Optimizing Load Time

Preloading and Prelinking

# Preload commonly used libraries
LD_PRELOAD=/lib/x86_64-linux-gnu/libc.so.6 ./program

# Use prelinking (deprecated but educational)
sudo prelink -a

# Measure startup time
time ./program
perf stat ./program

Reducing Symbol Resolution

// Use -fvisibility=hidden by default
// Only export necessary symbols

class __attribute__((visibility("default"))) PublicAPI {
    // Exported
};

class InternalClass {
    // Hidden
};

Lazy Loading

// Load libraries only when needed
class PluginManager {
    void* handle = nullptr;
    
    void load_if_needed() {
        if (!handle) {
            handle = dlopen("plugin.so", RTLD_LAZY);
        }
    }
};

Platform-Specific Details

Linux-Specific

// Auxiliary vector (passed by kernel)
#include <sys/auxv.h>

void print_auxv() {
    std::cout << "Page size: " << getauxval(AT_PAGESZ) << std::endl;
    std::cout << "Entry point: " << std::hex 
              << getauxval(AT_ENTRY) << std::endl;
}

Windows Differences

// Windows uses PE format instead of ELF
// DLLs instead of .so files
// Different loader (ntdll.dll)

#ifdef _WIN32
    HMODULE handle = LoadLibrary("library.dll");
    FARPROC func = GetProcAddress(handle, "function");
    FreeLibrary(handle);
#endif

Best Practices

Minimize startup overhead
- Reduce library dependencies
- Use lazy initialization
- Consider static linking for small utilities
Optimize memory layout
- Group related data
- Consider cache lines
- Use appropriate allocators
Handle initialization order
- Avoid global constructors
- Use lazy initialization
- Document dependencies
Security considerations
- Enable all security features
- Validate input in constructors
- Be careful with SUID programs
Debug systematically
- Use proper tools (gdb, valgrind)
- Enable debug symbols
- Understand the startup sequence

Conclusion

The journey from executable file to running process involves sophisticated kernel mechanisms, dynamic linking, memory management, and security features.

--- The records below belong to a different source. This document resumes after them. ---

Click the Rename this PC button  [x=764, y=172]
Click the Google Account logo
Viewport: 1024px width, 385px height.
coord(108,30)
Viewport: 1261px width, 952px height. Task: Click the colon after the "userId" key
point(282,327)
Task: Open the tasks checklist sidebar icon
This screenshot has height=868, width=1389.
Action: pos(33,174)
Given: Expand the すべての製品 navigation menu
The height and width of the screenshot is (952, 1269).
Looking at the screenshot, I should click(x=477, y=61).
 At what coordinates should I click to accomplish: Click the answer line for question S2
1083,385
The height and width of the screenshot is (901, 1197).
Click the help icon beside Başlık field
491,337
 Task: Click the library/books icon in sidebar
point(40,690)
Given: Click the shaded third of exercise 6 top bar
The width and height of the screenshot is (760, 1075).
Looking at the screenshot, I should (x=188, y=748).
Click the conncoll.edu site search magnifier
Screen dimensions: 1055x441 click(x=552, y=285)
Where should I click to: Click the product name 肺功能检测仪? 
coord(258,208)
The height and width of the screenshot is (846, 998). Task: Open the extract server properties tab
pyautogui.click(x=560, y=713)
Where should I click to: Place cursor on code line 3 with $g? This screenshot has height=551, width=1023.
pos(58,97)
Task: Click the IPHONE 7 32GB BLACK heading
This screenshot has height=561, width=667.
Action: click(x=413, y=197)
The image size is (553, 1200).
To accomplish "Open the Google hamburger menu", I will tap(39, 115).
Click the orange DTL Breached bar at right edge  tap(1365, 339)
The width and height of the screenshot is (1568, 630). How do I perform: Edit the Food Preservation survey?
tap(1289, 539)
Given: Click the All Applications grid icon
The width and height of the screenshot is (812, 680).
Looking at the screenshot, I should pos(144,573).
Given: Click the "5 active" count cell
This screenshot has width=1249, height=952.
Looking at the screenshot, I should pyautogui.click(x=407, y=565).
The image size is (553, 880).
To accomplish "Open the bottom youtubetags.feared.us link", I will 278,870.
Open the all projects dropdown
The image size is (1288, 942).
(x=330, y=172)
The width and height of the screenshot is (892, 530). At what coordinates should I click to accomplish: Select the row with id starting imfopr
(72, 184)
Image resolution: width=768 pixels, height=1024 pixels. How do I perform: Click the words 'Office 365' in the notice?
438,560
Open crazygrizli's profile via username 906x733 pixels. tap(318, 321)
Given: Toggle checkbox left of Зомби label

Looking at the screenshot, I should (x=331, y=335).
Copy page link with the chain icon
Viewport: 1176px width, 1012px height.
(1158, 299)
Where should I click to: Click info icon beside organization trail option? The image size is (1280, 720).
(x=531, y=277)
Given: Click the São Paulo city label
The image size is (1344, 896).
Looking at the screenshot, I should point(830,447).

Understanding these concepts helps you:

Debug runtime issues effectively
Optimize program startup and memory usage
Write more secure code
Understand system behavior

The loading and runtime phase is where your compiled and linked code finally comes to life, transformed from static bytes on disk to a dynamic process in memory.